The results of the present study demonstrated that following 12 months of treatment the FIns levels, pancreatic β cell function and IR index of the metformin and pioglitazone groups were significantly lower than that measured prior to therapy (P<0.05); there was no statistical difference between the two groups (P>0.05). Thus, the results indicate that metformin and pioglitazone are capable of improving islet function and reducing the IR index with similar curative effects.

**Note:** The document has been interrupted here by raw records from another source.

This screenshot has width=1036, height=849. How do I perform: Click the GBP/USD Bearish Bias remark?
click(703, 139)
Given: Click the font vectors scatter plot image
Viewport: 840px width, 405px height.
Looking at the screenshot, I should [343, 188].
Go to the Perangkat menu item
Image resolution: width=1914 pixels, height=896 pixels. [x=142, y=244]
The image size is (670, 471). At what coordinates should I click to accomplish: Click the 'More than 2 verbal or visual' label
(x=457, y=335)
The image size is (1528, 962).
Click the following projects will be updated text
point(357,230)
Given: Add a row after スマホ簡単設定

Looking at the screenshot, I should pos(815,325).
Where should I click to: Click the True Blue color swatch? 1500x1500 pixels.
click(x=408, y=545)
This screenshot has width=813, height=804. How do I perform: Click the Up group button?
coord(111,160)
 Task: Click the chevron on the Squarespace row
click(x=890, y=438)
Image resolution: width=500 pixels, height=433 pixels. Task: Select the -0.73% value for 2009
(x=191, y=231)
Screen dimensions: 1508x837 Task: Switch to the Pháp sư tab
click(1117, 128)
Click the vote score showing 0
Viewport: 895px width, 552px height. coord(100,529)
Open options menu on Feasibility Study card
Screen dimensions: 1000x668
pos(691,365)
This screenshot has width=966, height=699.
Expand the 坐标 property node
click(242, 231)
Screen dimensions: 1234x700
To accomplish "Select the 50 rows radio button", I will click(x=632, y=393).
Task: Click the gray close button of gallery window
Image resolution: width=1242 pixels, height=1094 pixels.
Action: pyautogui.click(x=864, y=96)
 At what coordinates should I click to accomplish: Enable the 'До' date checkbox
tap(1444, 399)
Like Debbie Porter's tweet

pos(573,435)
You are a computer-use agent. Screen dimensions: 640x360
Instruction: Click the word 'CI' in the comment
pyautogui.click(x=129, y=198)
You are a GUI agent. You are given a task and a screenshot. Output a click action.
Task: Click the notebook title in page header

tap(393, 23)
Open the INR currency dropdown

Hyperglycemia may damage the vascular endothelium by oxidative stress. It has been confirmed that oxidative stress is key in the development of macrovascular and microvascular complications in diabetic patients. An early sign of vascular injury caused by oxidative stress is endothelial dysfunction (9). In addition, advanced glycation end-products of vascular endothelial cells can mediate oxygen free radicals by binding with a receptor in the vascular endothelial cells directly and/or indirectly, impairing vascular endothelial function (10). Additionally, IR may also lead to the abnormal function of vascular endothelial cells (11). Therefore, we hypothesize that metformin and pioglitazone improve endothelial function by reducing blood sugar levels, improving islet function and reducing the IR index. The present study also confirmed that metformin and pioglitazone have a similar curative effect in reducing blood sugar levels, improving islet function and reducing the IR index. However, metformin is more successful at improving endothelial function than pioglitazone, the reason for which is currently unclear and requires further study.